Adossée à la façade ou libre au jardin
La pergola adossée s’appuie contre la maison et fonctionne comme une extension à ciel réglable : elle prolonge le séjour ou la cuisine vers la terrasse et profite de la façade pour se contreventer, ce qui allège la structure donc la facture, de 10 à 20 % à surface égale. C’est le choix naturel quand la terrasse touche la façade de la maison et que le soleil s’y prête.
La pergola autoportée (autoportante dans les catalogues) tient sur ses quatre poteaux n’importe où au jardin : au bord d’une piscine, en îlot au fond de la parcelle, en espace d’ombre déporté. Son installation demande des sections plus fortes pour résister au vent, ce qui se lit sur le devis. L’esthétique suit la maison : lignes tendues et design épuré pour une construction récente, fer forgé ou chêne pour une longère ; la silhouette idéale est celle qui prolonge le dessin du bâti. Entre les deux implantations, le choix se fait moins au goût qu’au plan : on installe l’ombre là où l’on vit et l’espace couvert devient une pièce de plus.

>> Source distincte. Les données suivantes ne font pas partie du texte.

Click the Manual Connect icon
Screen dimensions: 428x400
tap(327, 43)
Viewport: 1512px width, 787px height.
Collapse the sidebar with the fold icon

Ce qui casse en premier, matériau par matériau
Vingt ans d’intempéries sur le parc français des pergolas dessinent une hiérarchie assez stable. Aucun saint du calendrier ne protège une pergola négligée : sur le pin comme sur le chêne, c’est le pied de poteau qui lâche d’abord, suivi des assemblages en tête à mesure que les fissures travaillent. Sur l’acier, les soudures basses piquent avant tout le reste. Sur un abri textile, la couture d’ourlet et le tube d’enroulement précèdent le tissu lui-même. Sur une bioclimatique, la structure ne bouge pas ; ce sont le moteur des lames et les capteurs qui fixent le calendrier des pannes. L’œil d’un expert n’est pas nécessaire pour lire ces signes : un tournevis planté dans un pied de poteau et une loupe sur une soudure basse suffisent au diagnostic de printemps.
Traduit en coût global, le classement s’inverse par rapport au prix d’achat. Les pergolas en pin d’entrée de gamme absorbent une dizaine de bidons et autant de week-ends sur vingt ans, avant un remplacement probable. Une bioclimatique haut de gamme posée ne réclamera guère qu’un moteur et de l’eau savonneuse sur la même période. Entre les deux, l’acier et la toile occupent le milieu du tableau, à condition de ne jamais laisser passer une reprise de peinture ou un hivernage soigné.
Une pergola se compare sur vingt étés
Les fabricants de pergolas publient leurs tarifs en janvier et les carnets de commande se remplissent dès mars : la morte-saison est le bon moment pour poser le projet à plat et mettre les matériaux face à face. Le matériau arrêté, reste à installer une pergola dans les règles : ancrages, sol et démarches sont un chantier à part, entretien compris ; une pergola signée en hiver se monte entre les saints de glace et la Saint-Jean, tandis qu’un devis demandé après la Saint-Michel attend souvent le printemps suivant. Nul besoin d’être expert : prenez les mesures de la terrasse, demandez deux ou trois devis à dimensions identiques puis additionnez ce que chaque structure réclamera en bidons, en accessoires ou en moteurs d’ici 2045. La solution la moins chère à la signature n’est presque jamais la moins chère à l’arrivée. Bien choisir sa pergola, c’est choisir le poste d’entretien qu’on accepte autant que la silhouette qu’on regardera depuis le jardin.